━━━ PROVIDED RECORDS ━━━
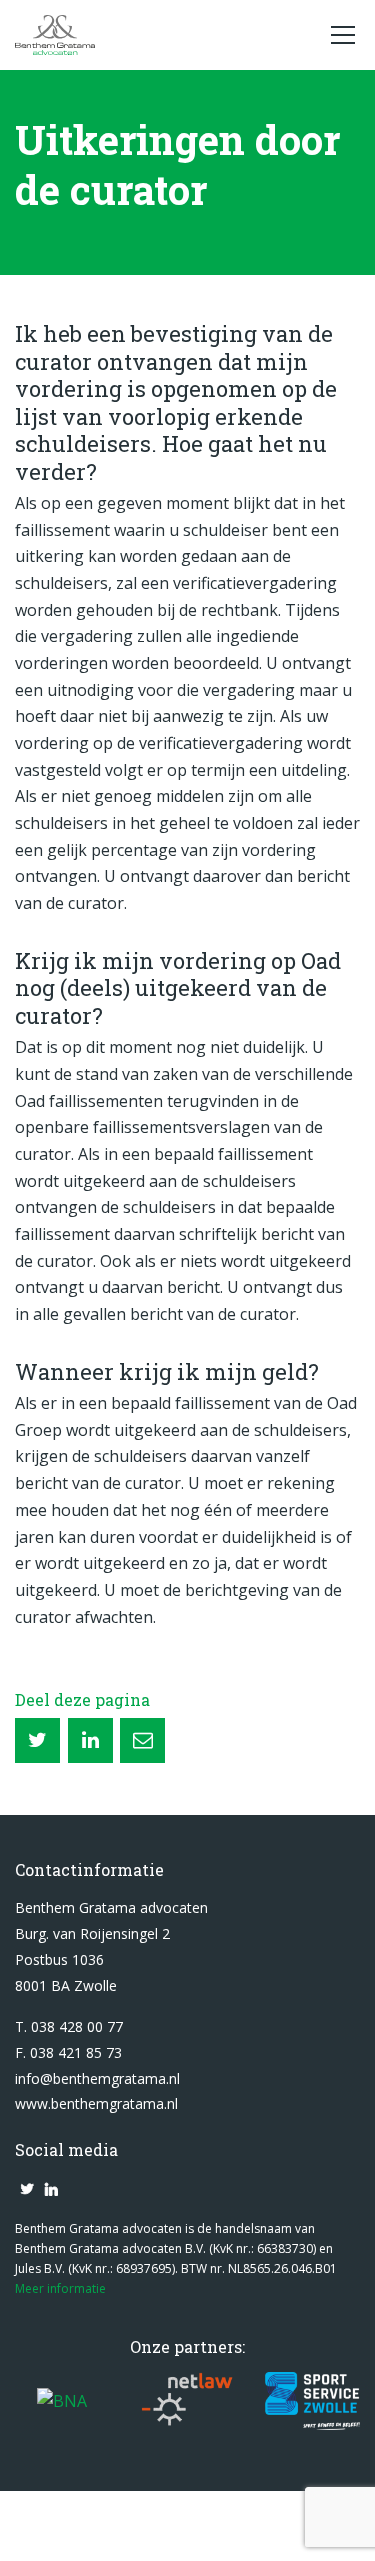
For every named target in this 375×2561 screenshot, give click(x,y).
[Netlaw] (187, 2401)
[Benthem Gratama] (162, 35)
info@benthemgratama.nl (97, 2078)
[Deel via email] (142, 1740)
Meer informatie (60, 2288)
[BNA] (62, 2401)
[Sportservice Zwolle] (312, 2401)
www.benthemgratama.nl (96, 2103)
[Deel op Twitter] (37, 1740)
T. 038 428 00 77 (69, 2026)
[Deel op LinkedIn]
━━━
# [WHAT THE TASK REQUIRES]
The answer must be all the lines above that hold the word "Deel".

# [SOLUTION FOR THIS PROBLEM]
[Deel via email] (142, 1740)
[Deel op Twitter] (37, 1740)
[Deel op LinkedIn]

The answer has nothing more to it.